Lots of Nighttime Reading

Last summer, I read a series of books by Frank Yerby. Since I read at night before I go to sleep, I read about a book a month, unless they are shorter, then I may get through two. My reading list for the last several months in order since September is:

The Passions of the Mind, a biographical novel of Sigmund Freud, by Irving Stone (840+pgs)

Madame Bovary by Gustave Flaubert

Possession by A. S. Byatt

Rule Britannia by Daphne du Maurier

Of Human Bondage by W. Somerset Maugham

Angela’s Ashes by Frank McCourt (362 pgs)

A Thousand Acres by Jane Smiley

Fifty Russian Winters, an American woman’s life in the Soviet Union, by Margaret Wettlin

Chaucer and the Legend of Good Women, a medieval murder mystery by Philippa Morgan

I will only talk briefly about three of these books beginning with what I'm currently reading The Canterbury Tales by Geoffrey Chaucer (504 pgs).


Geoffrey Chaucer
This is my second attempt at reading The Canterbury Tales. When I first started reading it a year ago, I could not get into his style of writing and didn’t get past a few pages. The entire book is in rhyme. Now I love reading and writing poetry at times, but reading an entire book of it….I couldn’t get into it. However, during the last few weeks I am now half way through it. The Canterbury Tales is a group of stories told to a host of an inn by a motley crowd of pilgrims as they journey for five days from Southwark to Canterbury. This group of pilgrims come from all walks of life, from knight to nun, miller to monk. The setting is during medieval times, which is a favorite timeframe of mine. I think I would love to have met Chaucer too. He was a knight, very smart and well liked. I might add, the movie A Knight’s Tale comes from this book.

Stored records:
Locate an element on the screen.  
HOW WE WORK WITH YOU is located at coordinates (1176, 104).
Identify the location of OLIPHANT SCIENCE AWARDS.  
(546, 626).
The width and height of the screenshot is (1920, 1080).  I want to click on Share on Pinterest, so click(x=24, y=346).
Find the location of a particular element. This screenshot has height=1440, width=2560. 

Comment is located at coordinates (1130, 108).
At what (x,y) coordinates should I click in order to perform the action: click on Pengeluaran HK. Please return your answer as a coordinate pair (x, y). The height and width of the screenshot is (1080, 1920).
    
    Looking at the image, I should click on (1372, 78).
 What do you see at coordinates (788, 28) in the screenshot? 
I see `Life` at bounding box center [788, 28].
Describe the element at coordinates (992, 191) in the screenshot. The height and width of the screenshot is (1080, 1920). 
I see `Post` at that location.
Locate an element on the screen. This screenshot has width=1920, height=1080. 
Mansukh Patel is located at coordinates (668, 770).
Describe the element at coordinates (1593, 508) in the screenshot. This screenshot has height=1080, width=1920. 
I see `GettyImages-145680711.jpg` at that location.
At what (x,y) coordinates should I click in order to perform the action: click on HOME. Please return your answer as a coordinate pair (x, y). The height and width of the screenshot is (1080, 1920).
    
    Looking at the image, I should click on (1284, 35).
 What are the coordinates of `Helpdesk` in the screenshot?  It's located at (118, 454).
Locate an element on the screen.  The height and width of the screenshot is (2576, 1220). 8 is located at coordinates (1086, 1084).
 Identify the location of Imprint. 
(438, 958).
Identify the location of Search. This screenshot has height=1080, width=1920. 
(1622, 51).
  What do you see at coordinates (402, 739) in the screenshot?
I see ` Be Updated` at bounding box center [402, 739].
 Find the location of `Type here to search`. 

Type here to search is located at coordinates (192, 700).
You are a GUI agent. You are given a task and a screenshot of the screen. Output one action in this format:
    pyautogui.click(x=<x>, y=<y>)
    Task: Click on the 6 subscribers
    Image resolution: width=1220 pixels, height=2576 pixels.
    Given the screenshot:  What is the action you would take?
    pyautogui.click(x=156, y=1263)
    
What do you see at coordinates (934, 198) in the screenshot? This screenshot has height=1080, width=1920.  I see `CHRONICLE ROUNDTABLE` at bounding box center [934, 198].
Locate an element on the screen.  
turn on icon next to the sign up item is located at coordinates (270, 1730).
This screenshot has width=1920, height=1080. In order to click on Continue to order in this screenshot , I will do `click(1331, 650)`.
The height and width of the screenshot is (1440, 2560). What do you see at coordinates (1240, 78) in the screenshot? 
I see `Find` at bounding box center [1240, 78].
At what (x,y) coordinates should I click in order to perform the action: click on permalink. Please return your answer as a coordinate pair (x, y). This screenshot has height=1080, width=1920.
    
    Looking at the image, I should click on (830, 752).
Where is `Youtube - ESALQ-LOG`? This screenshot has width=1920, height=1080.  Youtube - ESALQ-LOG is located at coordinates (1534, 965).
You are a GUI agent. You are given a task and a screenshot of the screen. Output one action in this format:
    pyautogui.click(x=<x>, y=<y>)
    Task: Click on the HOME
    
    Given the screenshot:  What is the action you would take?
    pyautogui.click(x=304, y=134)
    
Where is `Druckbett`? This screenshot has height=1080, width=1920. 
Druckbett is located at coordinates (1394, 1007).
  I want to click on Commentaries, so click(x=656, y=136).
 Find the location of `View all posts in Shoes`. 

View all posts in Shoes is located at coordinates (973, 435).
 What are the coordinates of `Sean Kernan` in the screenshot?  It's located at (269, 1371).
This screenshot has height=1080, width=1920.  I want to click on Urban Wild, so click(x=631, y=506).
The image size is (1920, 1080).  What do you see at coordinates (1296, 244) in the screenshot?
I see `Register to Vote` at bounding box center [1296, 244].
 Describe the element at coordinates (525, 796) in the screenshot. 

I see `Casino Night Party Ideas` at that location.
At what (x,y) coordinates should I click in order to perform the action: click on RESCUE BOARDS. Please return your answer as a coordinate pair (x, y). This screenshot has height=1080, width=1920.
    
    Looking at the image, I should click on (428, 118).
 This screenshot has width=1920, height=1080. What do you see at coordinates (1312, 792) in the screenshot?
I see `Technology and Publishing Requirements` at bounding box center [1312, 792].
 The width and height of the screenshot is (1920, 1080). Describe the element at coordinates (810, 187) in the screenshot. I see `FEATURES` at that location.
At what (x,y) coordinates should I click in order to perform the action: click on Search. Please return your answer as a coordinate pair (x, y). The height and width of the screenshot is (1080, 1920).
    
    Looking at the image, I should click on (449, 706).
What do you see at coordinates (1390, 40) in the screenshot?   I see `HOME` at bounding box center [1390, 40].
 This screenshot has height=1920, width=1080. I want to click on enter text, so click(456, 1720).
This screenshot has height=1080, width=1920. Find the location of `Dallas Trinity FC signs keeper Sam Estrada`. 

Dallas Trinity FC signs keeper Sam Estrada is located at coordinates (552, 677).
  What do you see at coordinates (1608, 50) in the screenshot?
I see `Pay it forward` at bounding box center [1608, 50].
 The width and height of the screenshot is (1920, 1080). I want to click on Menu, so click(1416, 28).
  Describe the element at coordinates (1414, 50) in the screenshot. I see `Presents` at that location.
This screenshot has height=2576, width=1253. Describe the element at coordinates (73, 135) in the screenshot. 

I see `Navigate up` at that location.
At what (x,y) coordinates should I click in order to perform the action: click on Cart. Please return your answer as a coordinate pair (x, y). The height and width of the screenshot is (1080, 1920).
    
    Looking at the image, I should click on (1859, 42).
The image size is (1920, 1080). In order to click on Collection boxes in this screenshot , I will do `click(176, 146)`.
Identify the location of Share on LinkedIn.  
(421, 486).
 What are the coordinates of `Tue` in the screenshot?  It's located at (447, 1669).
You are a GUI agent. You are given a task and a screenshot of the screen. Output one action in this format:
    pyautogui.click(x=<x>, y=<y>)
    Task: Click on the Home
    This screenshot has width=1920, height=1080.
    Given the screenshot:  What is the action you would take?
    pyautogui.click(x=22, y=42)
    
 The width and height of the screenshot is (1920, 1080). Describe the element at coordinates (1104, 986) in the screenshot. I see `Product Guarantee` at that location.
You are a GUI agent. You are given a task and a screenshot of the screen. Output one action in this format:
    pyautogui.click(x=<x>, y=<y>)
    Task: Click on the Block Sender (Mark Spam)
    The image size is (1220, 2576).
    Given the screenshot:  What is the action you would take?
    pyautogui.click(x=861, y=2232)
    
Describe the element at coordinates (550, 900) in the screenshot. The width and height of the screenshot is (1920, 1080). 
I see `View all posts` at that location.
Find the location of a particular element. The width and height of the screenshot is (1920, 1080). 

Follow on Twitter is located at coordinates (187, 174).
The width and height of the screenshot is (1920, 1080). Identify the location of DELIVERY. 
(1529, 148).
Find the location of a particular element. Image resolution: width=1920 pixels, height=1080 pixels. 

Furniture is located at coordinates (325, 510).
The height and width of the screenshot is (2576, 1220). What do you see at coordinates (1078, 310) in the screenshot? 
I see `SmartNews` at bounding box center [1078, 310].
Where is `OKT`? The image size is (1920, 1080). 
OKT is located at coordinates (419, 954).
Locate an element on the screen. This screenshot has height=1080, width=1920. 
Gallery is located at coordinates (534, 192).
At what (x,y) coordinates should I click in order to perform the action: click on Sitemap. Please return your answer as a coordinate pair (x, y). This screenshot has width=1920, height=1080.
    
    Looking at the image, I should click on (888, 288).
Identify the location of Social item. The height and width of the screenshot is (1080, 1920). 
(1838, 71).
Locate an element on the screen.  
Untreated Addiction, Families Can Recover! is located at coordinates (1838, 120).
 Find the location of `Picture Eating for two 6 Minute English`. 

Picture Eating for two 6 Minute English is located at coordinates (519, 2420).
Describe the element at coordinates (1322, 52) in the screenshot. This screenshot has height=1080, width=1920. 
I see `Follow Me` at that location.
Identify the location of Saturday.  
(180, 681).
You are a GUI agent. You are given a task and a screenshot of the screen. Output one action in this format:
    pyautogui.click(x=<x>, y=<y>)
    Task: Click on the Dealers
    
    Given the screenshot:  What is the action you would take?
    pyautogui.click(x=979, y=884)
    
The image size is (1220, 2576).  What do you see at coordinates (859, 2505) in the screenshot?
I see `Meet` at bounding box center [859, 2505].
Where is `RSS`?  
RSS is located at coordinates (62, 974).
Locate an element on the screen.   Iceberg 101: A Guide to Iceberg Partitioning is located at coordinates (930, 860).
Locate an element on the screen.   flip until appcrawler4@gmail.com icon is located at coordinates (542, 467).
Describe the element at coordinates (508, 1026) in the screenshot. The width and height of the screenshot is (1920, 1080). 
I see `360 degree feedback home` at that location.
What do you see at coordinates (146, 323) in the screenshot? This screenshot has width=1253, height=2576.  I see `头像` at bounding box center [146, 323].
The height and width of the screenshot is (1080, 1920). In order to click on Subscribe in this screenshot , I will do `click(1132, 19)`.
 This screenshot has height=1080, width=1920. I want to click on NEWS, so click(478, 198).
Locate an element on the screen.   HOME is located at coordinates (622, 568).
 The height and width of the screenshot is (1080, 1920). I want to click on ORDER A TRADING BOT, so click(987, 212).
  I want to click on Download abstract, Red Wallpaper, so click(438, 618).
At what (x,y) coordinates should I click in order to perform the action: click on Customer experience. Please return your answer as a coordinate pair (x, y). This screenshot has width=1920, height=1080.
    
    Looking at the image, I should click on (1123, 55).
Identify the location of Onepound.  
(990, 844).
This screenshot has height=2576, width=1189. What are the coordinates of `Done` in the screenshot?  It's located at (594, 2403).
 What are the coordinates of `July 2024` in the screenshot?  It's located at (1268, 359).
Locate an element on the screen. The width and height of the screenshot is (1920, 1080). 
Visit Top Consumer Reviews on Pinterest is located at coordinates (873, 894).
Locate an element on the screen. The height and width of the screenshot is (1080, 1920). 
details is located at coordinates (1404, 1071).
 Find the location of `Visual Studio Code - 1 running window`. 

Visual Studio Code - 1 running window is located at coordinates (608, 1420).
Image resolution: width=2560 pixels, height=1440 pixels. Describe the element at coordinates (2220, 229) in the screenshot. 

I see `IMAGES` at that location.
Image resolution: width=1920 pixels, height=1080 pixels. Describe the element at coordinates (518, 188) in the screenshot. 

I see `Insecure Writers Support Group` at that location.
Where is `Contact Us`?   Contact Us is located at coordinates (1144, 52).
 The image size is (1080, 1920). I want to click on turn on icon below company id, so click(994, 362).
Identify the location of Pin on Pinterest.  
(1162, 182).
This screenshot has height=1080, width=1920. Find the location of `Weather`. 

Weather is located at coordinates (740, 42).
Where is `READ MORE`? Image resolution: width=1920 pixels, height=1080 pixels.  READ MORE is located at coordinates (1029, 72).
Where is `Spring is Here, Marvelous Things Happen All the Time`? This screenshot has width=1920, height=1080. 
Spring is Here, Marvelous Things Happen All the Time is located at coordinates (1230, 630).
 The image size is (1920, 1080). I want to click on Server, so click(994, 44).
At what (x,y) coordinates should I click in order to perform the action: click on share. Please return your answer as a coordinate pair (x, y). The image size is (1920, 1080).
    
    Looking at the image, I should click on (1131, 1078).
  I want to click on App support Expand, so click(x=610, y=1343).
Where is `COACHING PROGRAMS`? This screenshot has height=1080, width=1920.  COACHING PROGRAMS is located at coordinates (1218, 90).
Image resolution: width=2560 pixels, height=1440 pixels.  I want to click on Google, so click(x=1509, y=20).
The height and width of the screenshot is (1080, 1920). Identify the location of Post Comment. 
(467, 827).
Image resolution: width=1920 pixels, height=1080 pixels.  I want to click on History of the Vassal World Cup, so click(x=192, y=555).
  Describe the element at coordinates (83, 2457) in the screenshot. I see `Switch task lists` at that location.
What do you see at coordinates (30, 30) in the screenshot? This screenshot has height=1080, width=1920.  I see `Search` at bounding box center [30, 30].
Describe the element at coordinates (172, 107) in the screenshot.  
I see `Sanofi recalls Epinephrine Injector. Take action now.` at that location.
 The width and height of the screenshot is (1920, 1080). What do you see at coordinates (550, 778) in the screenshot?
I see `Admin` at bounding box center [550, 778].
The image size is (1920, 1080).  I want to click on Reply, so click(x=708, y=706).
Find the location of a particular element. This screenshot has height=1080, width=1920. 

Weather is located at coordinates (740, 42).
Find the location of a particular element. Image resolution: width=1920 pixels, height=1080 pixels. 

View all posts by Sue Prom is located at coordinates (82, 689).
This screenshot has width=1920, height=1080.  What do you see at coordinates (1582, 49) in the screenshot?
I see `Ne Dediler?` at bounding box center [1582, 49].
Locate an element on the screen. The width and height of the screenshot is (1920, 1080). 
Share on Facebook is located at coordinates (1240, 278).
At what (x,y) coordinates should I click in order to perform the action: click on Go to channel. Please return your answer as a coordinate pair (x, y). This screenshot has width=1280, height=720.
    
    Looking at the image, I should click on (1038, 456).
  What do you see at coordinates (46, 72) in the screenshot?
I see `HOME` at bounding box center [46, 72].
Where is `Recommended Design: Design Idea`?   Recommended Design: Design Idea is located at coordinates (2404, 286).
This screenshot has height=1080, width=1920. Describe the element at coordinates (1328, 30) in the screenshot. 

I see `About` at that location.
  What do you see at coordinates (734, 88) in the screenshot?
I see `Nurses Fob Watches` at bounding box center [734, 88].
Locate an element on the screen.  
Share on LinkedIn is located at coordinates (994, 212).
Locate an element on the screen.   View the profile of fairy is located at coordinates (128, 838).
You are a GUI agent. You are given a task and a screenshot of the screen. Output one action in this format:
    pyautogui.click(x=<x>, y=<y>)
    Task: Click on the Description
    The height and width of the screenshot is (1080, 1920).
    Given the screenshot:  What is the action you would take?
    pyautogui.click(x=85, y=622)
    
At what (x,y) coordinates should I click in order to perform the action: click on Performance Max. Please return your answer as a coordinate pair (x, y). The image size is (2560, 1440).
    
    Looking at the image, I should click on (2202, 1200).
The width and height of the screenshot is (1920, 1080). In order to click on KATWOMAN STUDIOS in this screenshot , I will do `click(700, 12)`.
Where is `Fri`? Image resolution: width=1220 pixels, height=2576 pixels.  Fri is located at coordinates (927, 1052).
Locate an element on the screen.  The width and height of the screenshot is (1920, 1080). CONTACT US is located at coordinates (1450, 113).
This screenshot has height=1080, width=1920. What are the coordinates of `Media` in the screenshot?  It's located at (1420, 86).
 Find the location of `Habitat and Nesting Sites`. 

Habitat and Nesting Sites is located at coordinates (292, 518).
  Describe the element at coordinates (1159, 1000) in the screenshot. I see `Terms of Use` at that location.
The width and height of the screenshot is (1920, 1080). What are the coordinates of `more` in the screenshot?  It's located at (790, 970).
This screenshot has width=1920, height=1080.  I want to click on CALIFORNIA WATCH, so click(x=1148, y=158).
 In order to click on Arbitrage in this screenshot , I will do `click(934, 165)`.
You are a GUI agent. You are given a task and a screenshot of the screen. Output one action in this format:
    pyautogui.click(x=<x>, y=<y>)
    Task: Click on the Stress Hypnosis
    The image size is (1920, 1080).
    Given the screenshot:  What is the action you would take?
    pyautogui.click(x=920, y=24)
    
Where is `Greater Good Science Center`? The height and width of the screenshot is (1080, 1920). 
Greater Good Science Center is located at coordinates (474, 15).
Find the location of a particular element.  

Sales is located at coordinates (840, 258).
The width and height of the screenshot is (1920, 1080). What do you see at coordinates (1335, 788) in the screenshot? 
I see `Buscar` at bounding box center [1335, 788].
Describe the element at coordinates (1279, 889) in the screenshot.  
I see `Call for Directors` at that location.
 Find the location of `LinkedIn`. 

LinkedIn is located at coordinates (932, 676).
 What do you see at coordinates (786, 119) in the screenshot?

Objectives:
A. In the post about nighttime reading, how many days does the pilgrims' journey from Southwark to Canterbury last?
B. Resume the post about nighttime reading after its final sentence, keeping the same voice.

Answers:
A. Five days.

B.
Following is just a small part from The Summoner's Tale from the book. On the left is the original medieval English and next to is the translation to modern English just to show the difference. I wish I could have copied and pasted the whole thing but I tried it and it all ran together rather than in two columns.

This frere bosteth that he knoweth helle —–This friar boasts that he knows hell,
And God it woot, that it is litel wonder; —–And God knows that it is little wonder;
Freres and feendes been but lyte asonder. —–Friars and fiends are seldom far asunder.


Irving Stone
Reading about Sigmund Freud was fascinating. He was a very smart, curious and dedicated man. I would love to have met him and would also love to go to Austria and walk the places he walked. Visiting Austria is on my Bucket List. He was a very kind husband to his wife and a nurturing father to his six children. I like the author, Irving Stone’s style of writing. I have read another book by him, The Agony and the Ecstasy about the life of Michelangelo. I would also like to read his book about Vincent Van Gogh. These are all fictionalized novels and by that I mean, the research for facts are extensive and true but the dialogue, the conversations between the characters in the novel, is made up.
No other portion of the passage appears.